Nobody ever came out of a performance of Wozzeck thinking that what it really needed was an extra layer to make it even more harrowing. Caution against excess, however, is not a feature of the Southbank’s Multitudes festival – gloriously so. Searing playing and singing from the London Philharmonic and a first-rate cast, conducted by Edward Gardner, combined here with Ilya Shagalov’s video art, co-created with Nina Guseva, to make Berg’s opera yet more adrenaline-inducing than ever.

Shagalov’s film, on a big screen behind the players, told Wozzeck’s story in thousands of still photos. The time was today, the place a grey city, and Wozzeck part of the invisible workforce hidden by their hi-vis vests. With a translation of the sung German at the bottom, the images sped by or turned over more slowly, always as stills – except only for the moment after Marie’s murder, when the orchestra joined in a terrifying crescendo on a single note. Then, and only then, did we see Wozzeck’s face moving, and the effect was as spine-chilling as it was brief.

The only thing that didn’t quite work was the absence of Wozzeck and Marie’s child – instead she was pregnant. In the final minutes, when half a dozen children from the Tiffin Boys Choir trooped on stage in smart school uniform to sing the lines Berg gives to Wozzeck’s son and his classmates, it didn’t really join up.

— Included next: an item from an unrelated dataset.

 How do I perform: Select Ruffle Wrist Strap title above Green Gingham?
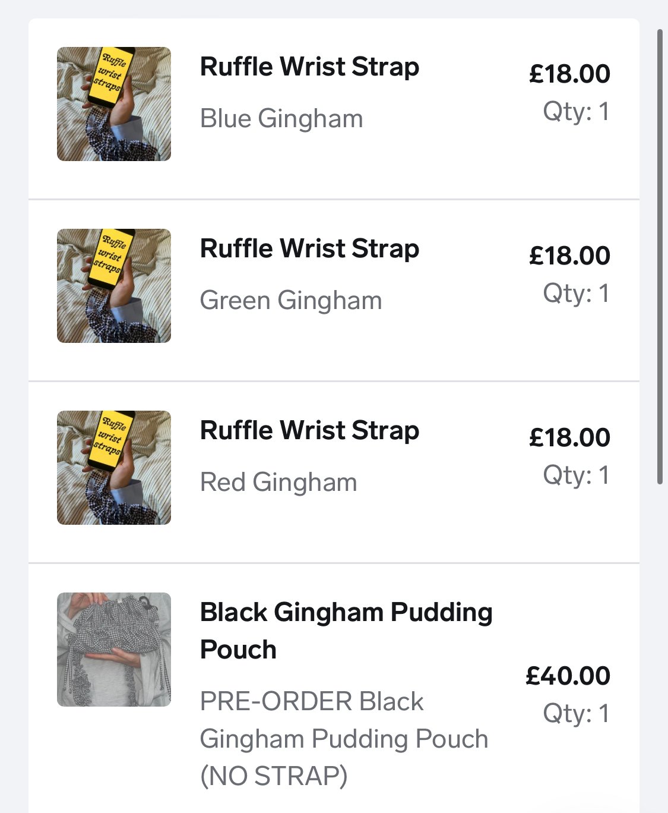(x=309, y=248)
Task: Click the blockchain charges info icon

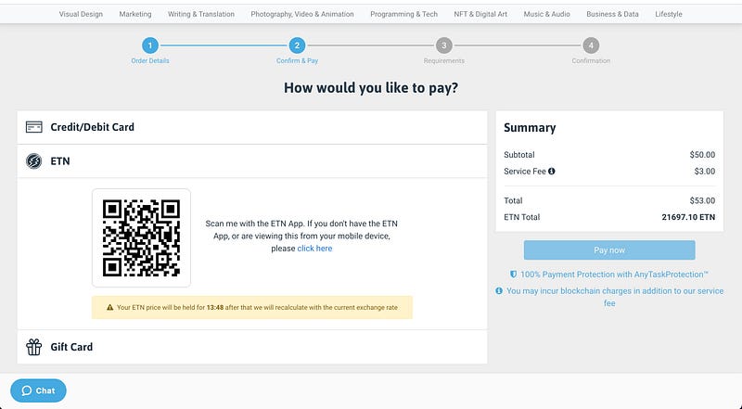Action: (499, 290)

Generally, though, the film was riveting. Faces were sickly, angular and covered in rosacea one minute, pale, plastic and mannequin-like the next; the photos could be a low-quality snap or a high-definition shot, and at times were so beautifully lit and composed that they looked like old-master oil paintings – or Lucien Freuds. There was blood, lots of it, and, in the scene when Wozzeck was being the Doctor’s guinea pig, some stuff not for the squeamish. Nothing, though, felt designed purely to shock.

Below the screen, a concert performance was going on that would have been complete enough on its own terms; if there was a downside it was that we weren’t able to pay enough attention directly to the singers. Peter Hoare was acting his socks off as the Captain from behind his music stand from the start, and the rest of the cast, from Annette Dasch’s incisive Marie and Brindley Sherratt’s self-important Doctor to Callum Thorpe’s resonant First Apprentice, was just as vivid. Stéphane Degout’s singing wrapped Wozzeck’s desperation in velvet, making the character the quiet hero in his own undoing. This performance was billed as a one-off, but festivals worldwide should be queuing up to screen Shagalov’s video – if, like these, they have the musicians to match it.